Reconozco que al principio pensé que como se acercaba la fecha de la festividad de San Bartolomé -24 de agosto- los responsables diocesanos de la ermita había enviado a alguien con el fin de limpiarle un poco la cara por dentro -digámoslo así- e ir dando comienzo a los preparativos de la romería en ciernes. En ese momento, por supuesto, ignoraba la iniciativa y puesta en marcha, por parte de la Junta de Castilla y León, del Programa de Apertura de Monumentos en Castilla y León, bajo el prometedor eslógan de 'Restauramos y abrimos en verano'. Vaya, por ello, mi enhorabuena a la Junta por tan excelente iniciativa.
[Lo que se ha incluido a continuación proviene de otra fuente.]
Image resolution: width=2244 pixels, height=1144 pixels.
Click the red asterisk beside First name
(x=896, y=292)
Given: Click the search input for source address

En ocasiones, intentar exponer con palabras la sensación, impresión o efecto que nos produce algo, no resulta tarea fácil.
Supongo, que una vez que se atraviesa el umbral, todavía no repuesto de la agradable sorpresa que acabas de recibir por encontrártelo abierto, te pasa lo que al marinero novato que se embarca por primera vez en un portaviones: todo le parece tan grande, tan espectacular, que no sabe por dónde comenzar a buscar su cuarto. Eso mismo sentí yo cuando entré en la ermita de San Bartolomé. Me parecía todo tan grandioso, espectacular y desconocido, que tuve verdaderos problemas para decidir por dónde comenzaba a mirar. Quizás por eso, decidí sentarme en un banco, cerca de la entrada, y apuntar en el cuaderno de notas todo cuanto comenzaba a entrever. Es posible que tal acción 'abriera' la puerta -Xavier, ya me comentarás, si no- al 'milagro'. Pero lo cierto es que, la Junta, el Obispado, o sencillamente Dios, puso un ángel de la guarda para guiar mis pasos e indicarme multitud de detalles -a cuál más interesante- que sin su generosa ayuda, posiblemente hubieran pasado por completo desapercibidos.
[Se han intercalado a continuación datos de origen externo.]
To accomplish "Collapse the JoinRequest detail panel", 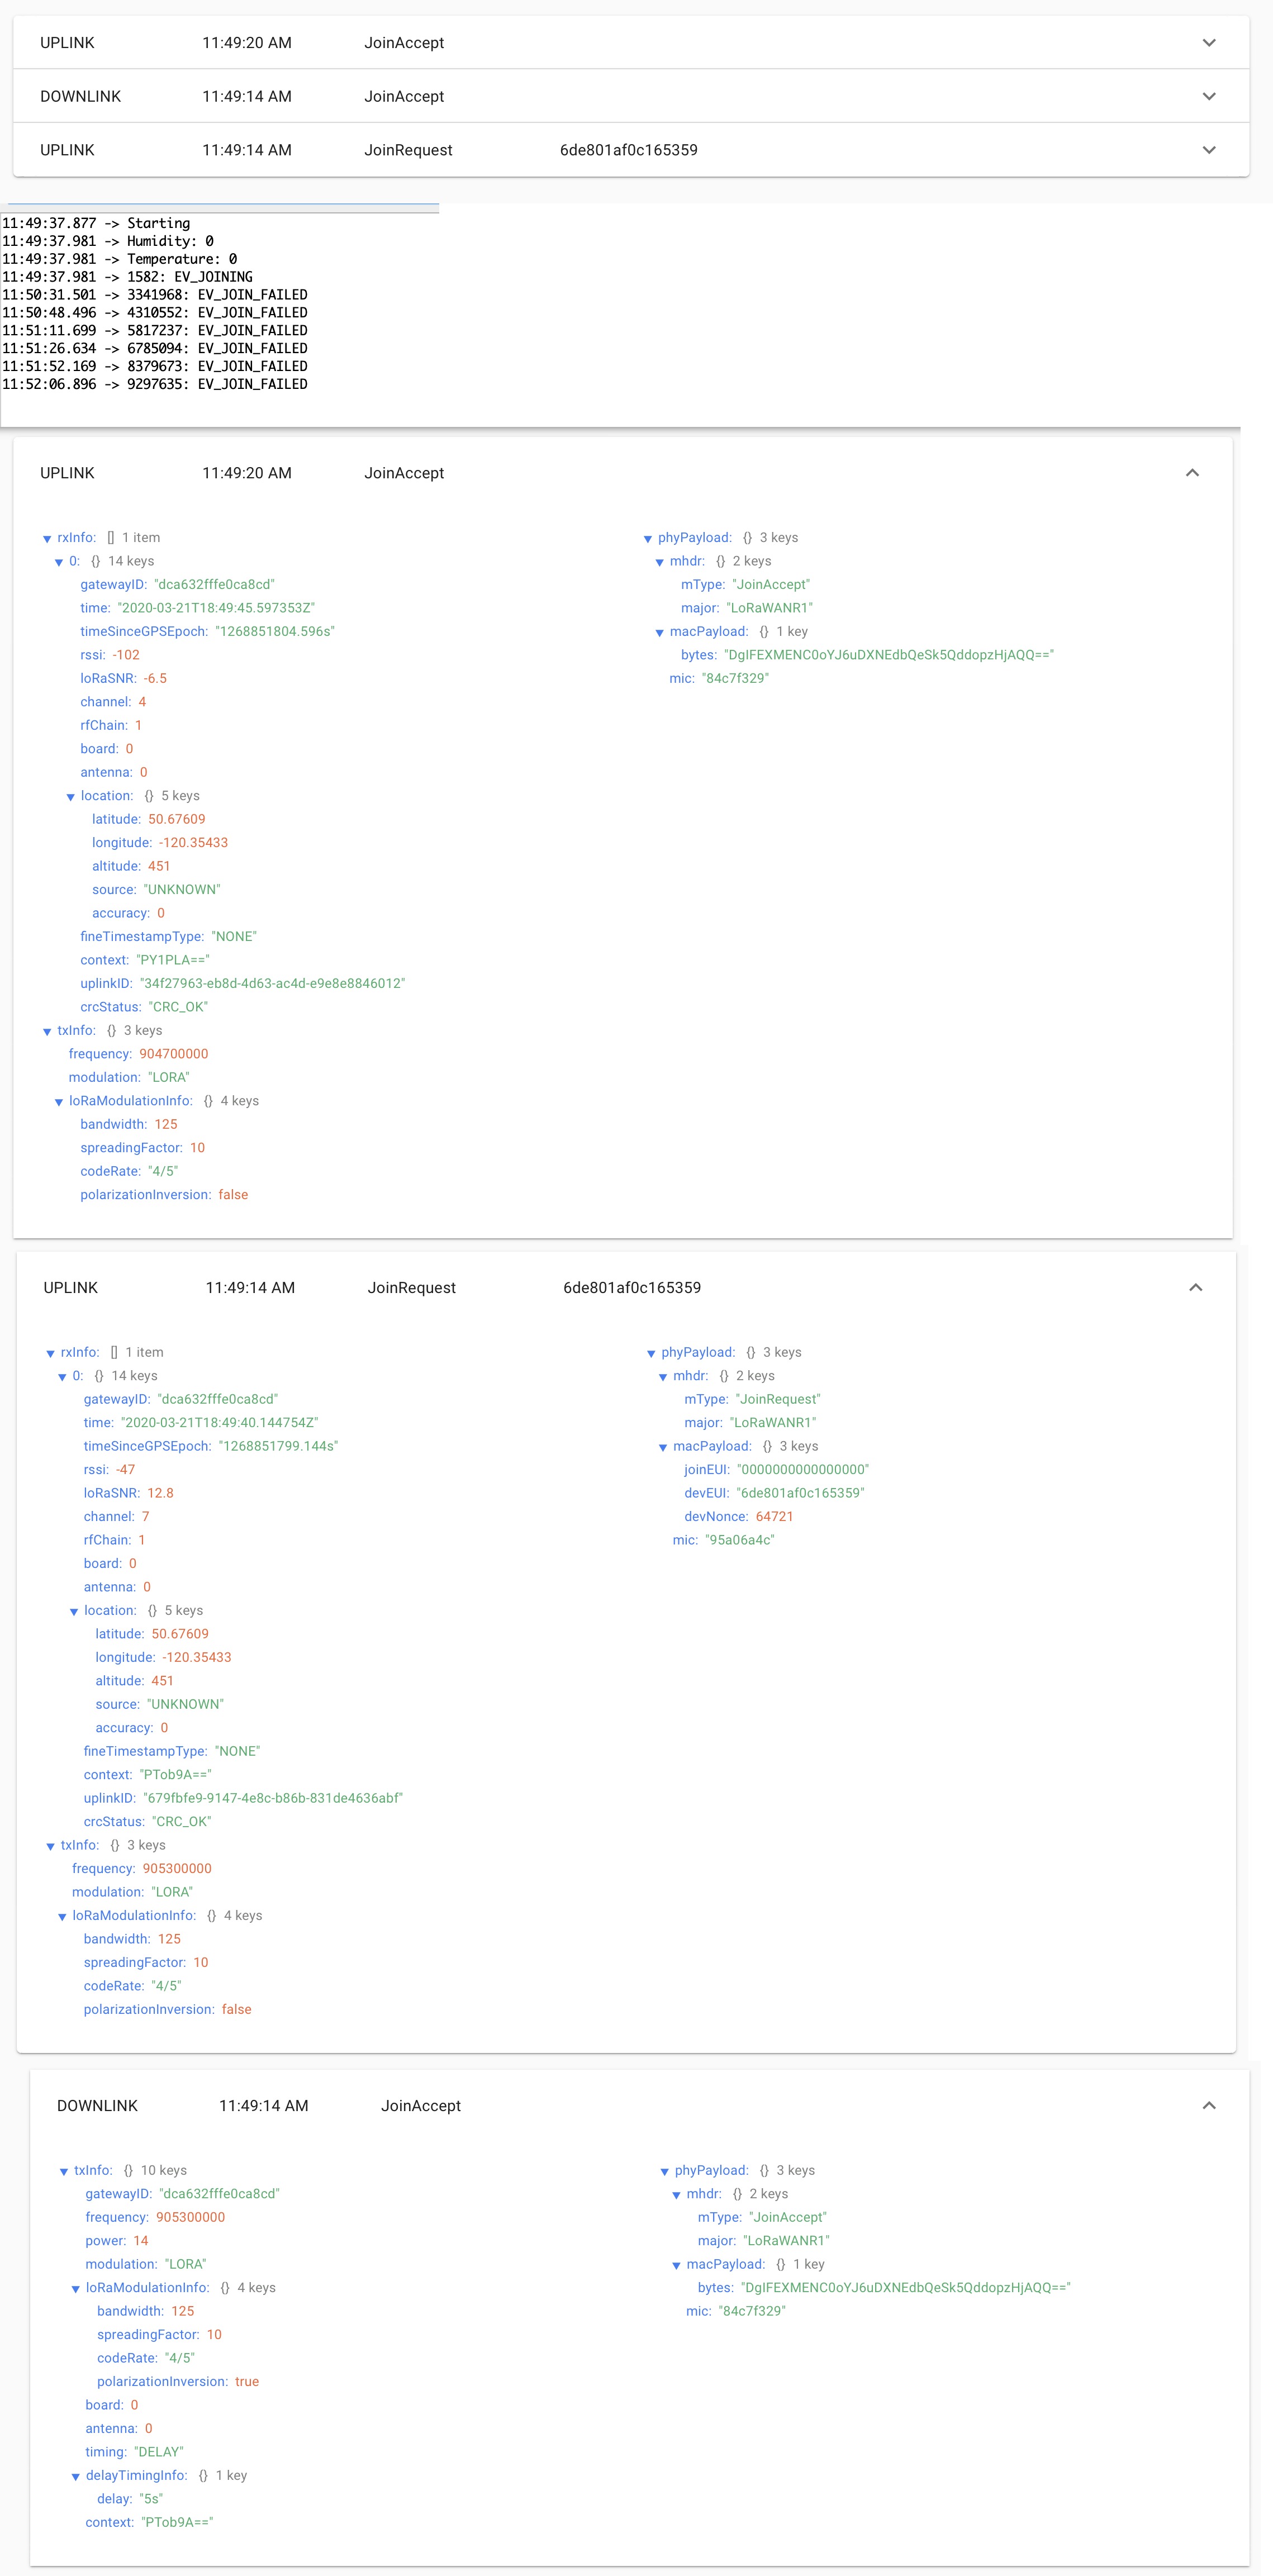I will [1196, 1287].
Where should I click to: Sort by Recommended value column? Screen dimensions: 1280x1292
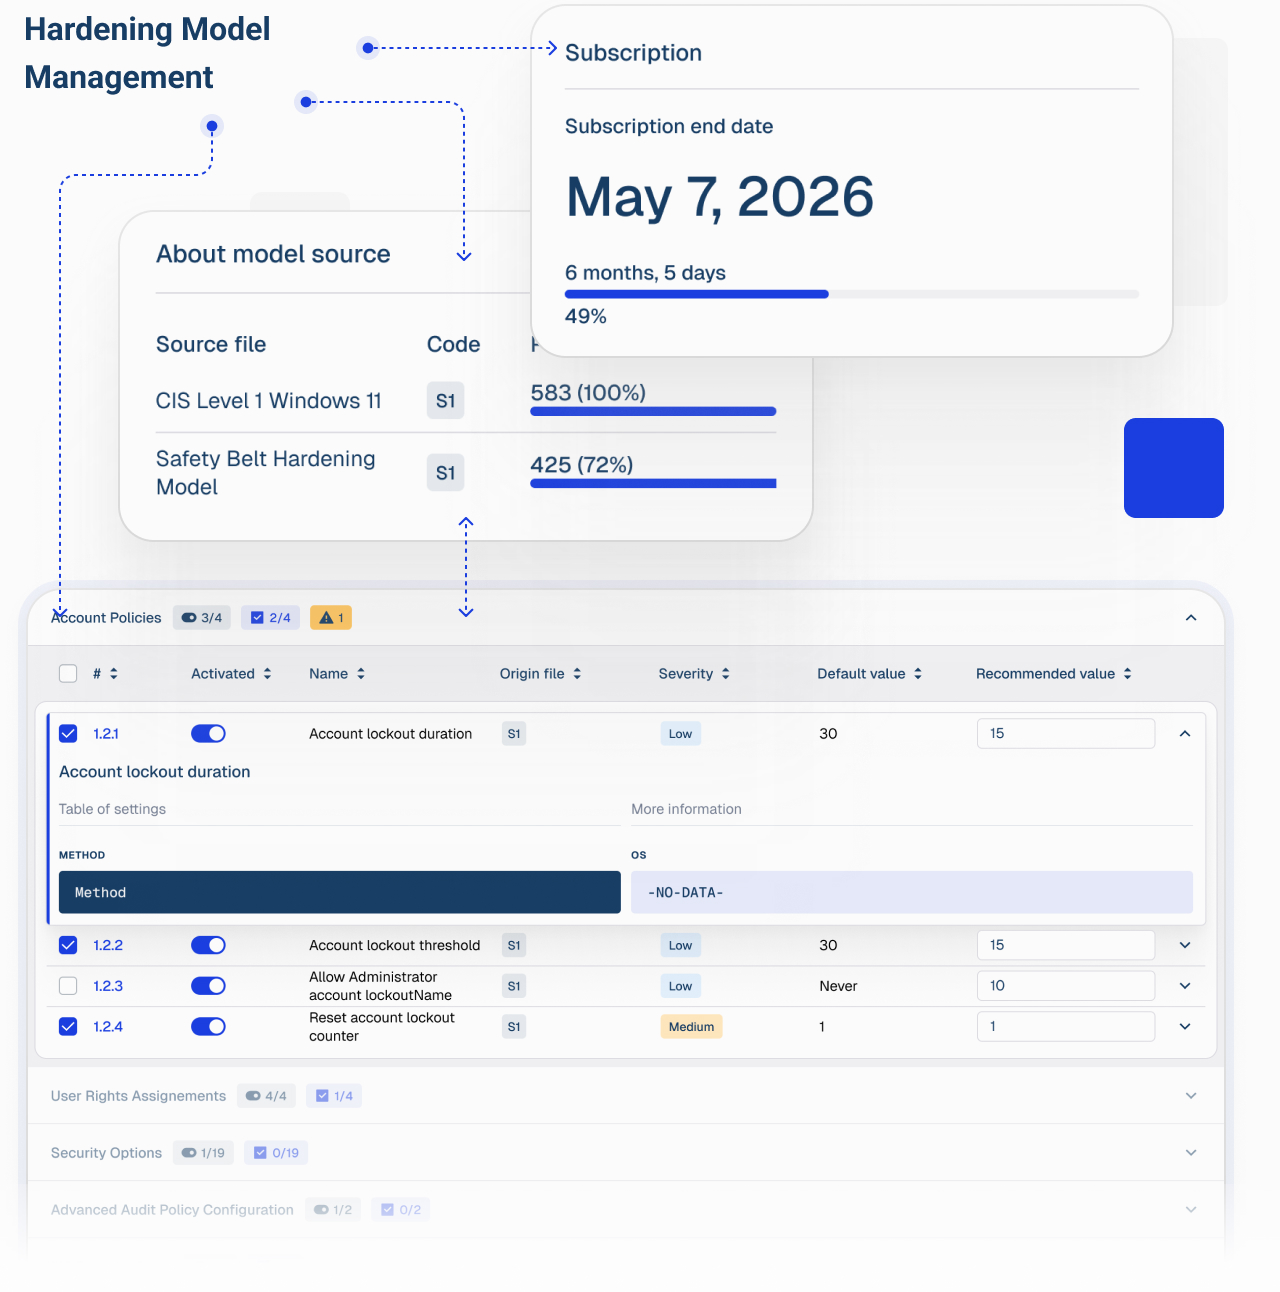click(x=1127, y=674)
Mi ángel en San Bartolomé no tenía alas, al menos visibles; ni tampoco una espada flamígera con la que ahuyentar a los demonios y a los vándalos que se atrevieran a presentarse en un lugar al que ella -textualmente- 'adora'. Mi ángel, solícito como el más solícito de los ángeles, se acercó a donde yo me encontraba sentado -recuerdo que intentaba dibujar, con más o menos acierto, una pila bautismal añadida a la pared- e indicándome con sus delicados dedos en una y otra dirección, me susurraba al oído:'¿te has fijado en esto?', '¿y en aquéllo?'. Gracias a mi ángel, descubrí al Santo Cristo, así como algunas de las muchas 'curiosidades' -definámoslas así- que le acompañan en la capilla en la que se encuentra.
Bajo la afortunada compañía de mi ángel, me percaté del juego de perspectiva con el que los maestros canteros habían jugado con las figuras de los capiteles que guardan uno de los sepulcros. En efecto, a indicaciones de mi ángel, lo que en un principio veía como -por poner un ejemplo- un simple motivo floral, visto desde otro ángulo, representaba a la perfección los rasgos de un carnero.
Pero no era esa la única sopresa que me aguardaba. En efecto, a los pies del Santo Cristo, en el lateral izquierdo del escalón del altar sobre el que se levanta, una diminuta cabeza había pasado por completo desapercibida para mi -no tengo ningún reparo en reconocerlo- repentina 'ceguera'. Gracias a Dios, allí estaba mi ángel, que, como un fiel lazarillo, guió con paciencia mis pasos.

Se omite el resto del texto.